あらためて「家族」とはなんだろう。私ごとで恐縮だが、筆者はある資格官職として勤めていた。資格には一般的に試験通過が必要で、多くの場合、その資格を得るためには研修もあり、研修を終わった者だけが官職を名乗ることができた。しかし、私は試験に通ったから、研修を終えたからその官職を名乗れるのではなく、その官職名で呼ばれ、働いているうちにその官職となるのだと常々感じていたし、若い人にもそう伝えていた。家族も同じようなものではないだろうか。「家族」として見なされると同時に、実感することと、その「家族」の一員であることを自身が受け入れていく過程そのものが「家族」であると。そう「家族」は「家族」になってゆくのだ。だから、「家族」と見なされていることだけにすがり、その家族間にずれや軋轢が生じると容易に壊れるものでもあると。異性、年長と年少、血縁などの属性は関係ない。

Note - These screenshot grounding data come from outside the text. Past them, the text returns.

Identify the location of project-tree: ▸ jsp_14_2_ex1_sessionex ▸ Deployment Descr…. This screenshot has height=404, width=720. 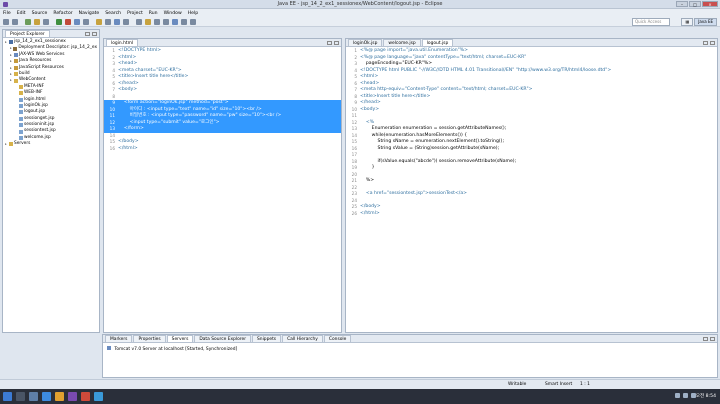
(51, 94).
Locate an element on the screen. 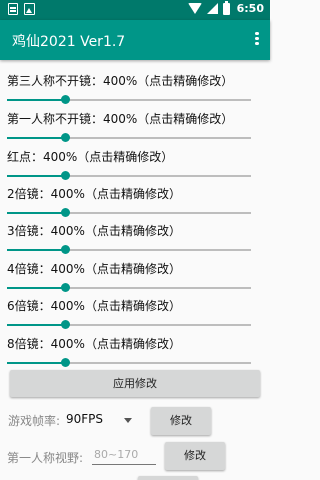  battery-icon is located at coordinates (226, 8).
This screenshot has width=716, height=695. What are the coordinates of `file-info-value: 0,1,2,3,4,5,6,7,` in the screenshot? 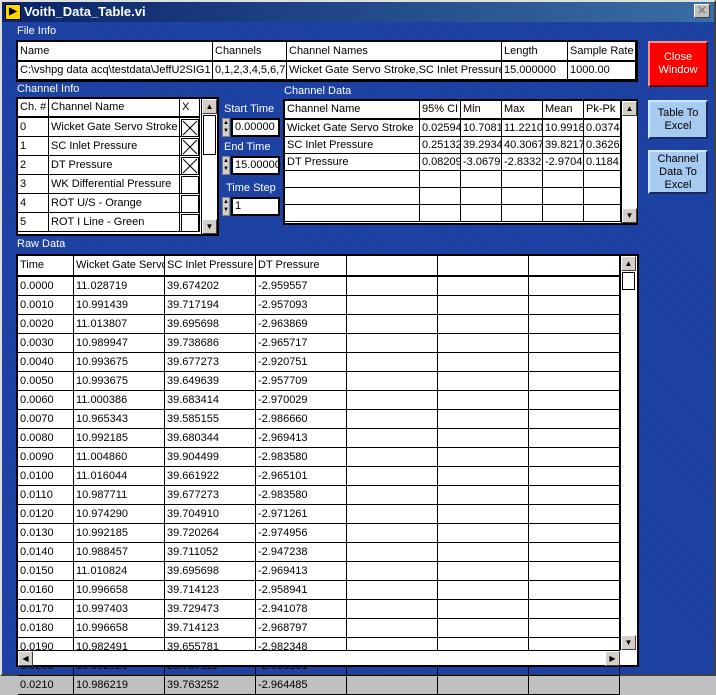 It's located at (250, 71).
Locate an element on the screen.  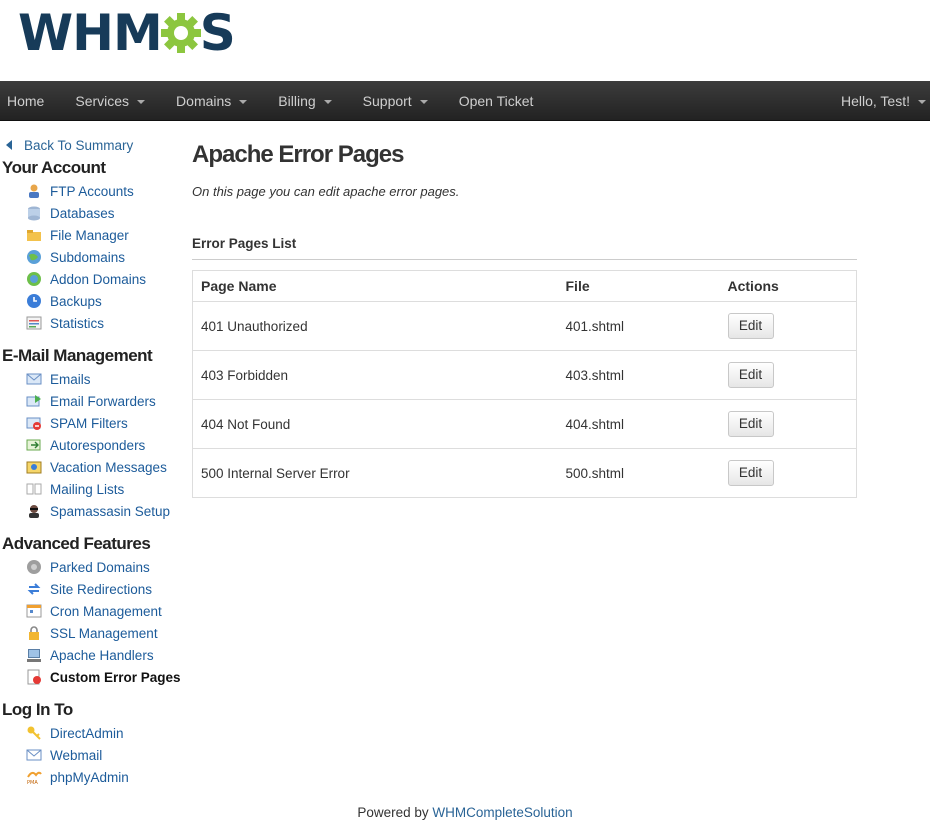
back-label: Back To Summary is located at coordinates (79, 145).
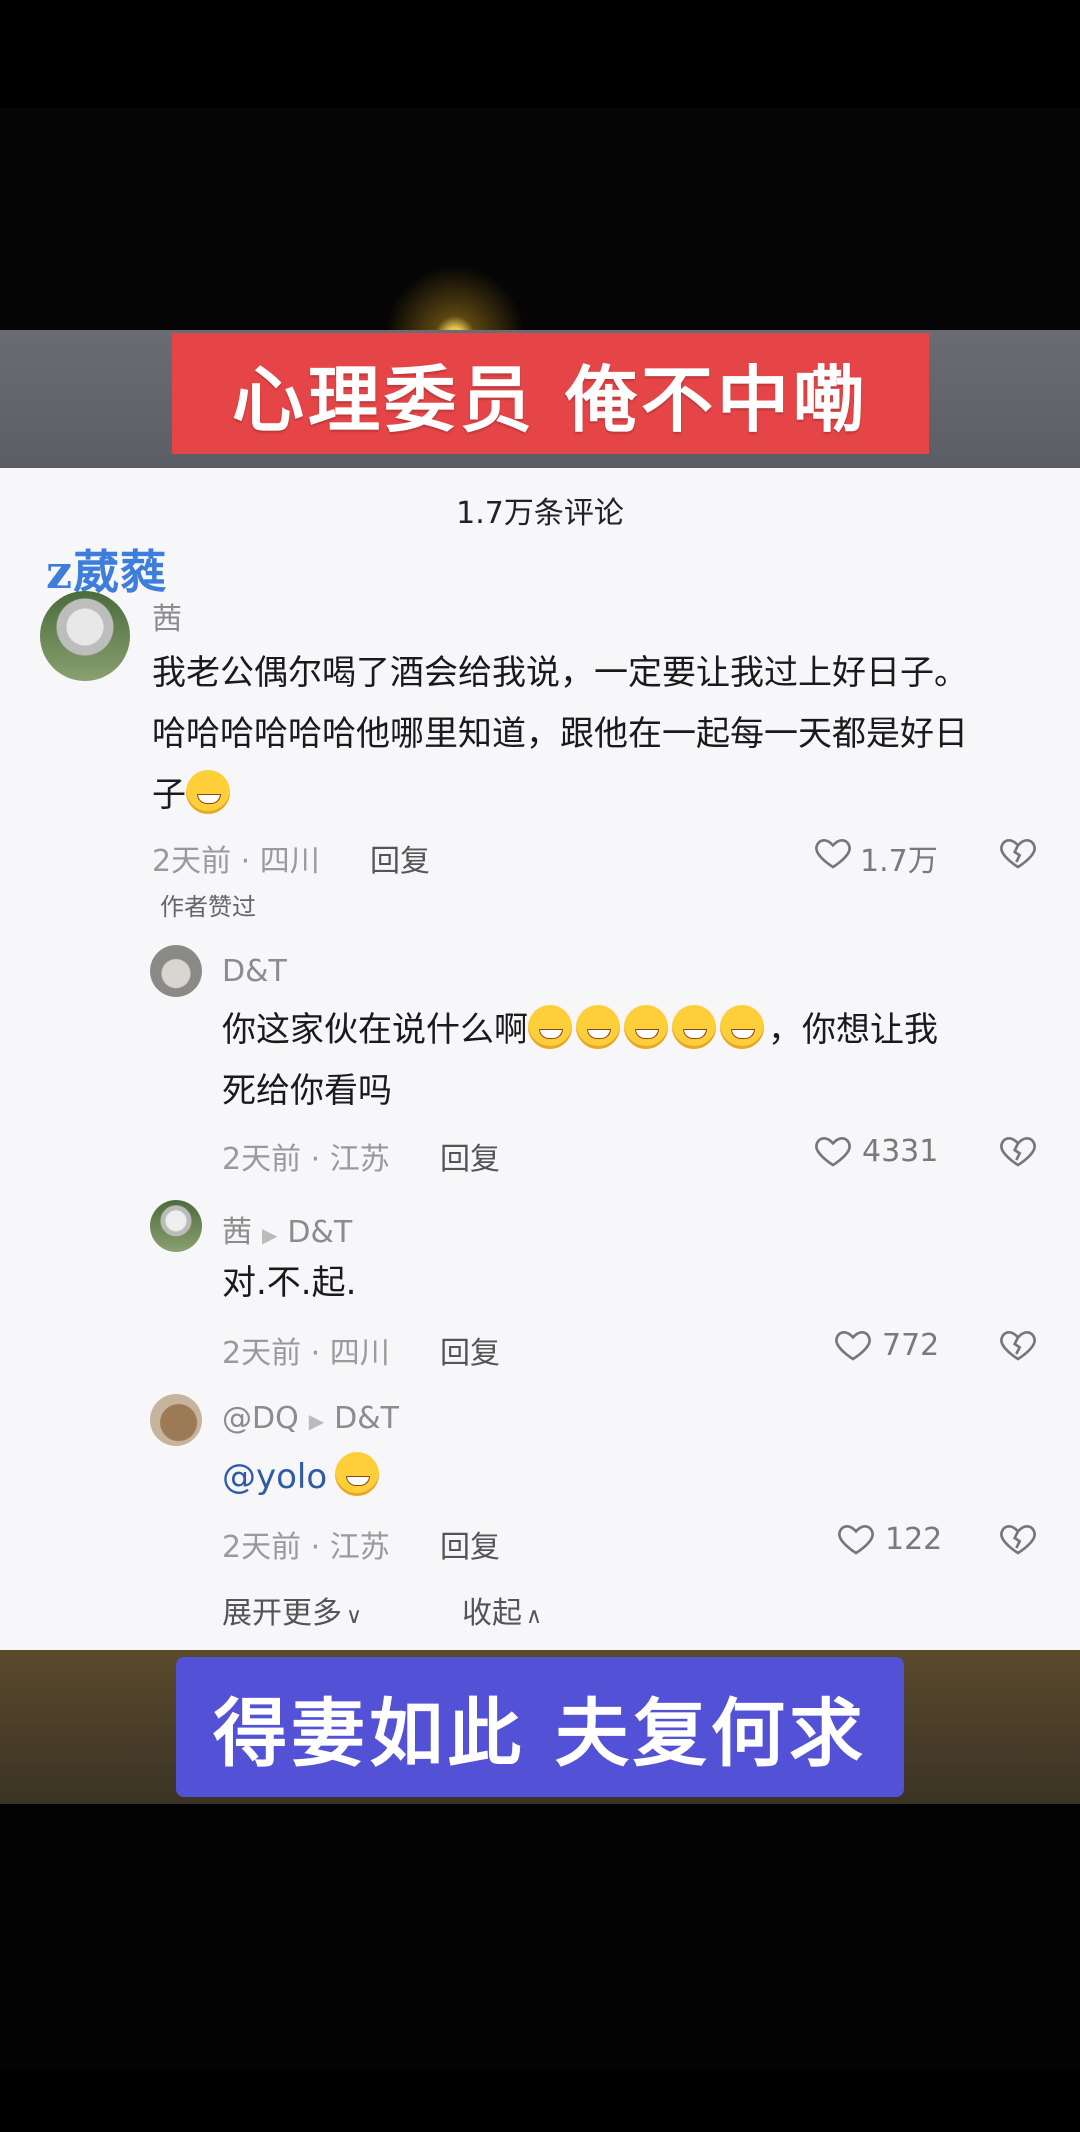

同性カップルの権利や、出自の不明なままの内密出産の法的保護など「多様な家族像」という一言には納めきれない現実もまた、「これが家族です」という定義づけを不明にし、その意味をも問い直す。日本では独り世帯が増加し、高齢者の「独居」も増加の一途だ。しかし、「家族」を上記血縁や同居の有無に囚われることなく、緩やかな人間関係の上で再定義するならば、悲惨な実態とイメージは薄れるのではないか。ところが、カンヌで同時期に賞を取った早川千絵監督の「PLAN75」が上映中で、日本では「家族」どころか「無用な」人間を減らす試みが現在進行形に見えるのが恐ろしい。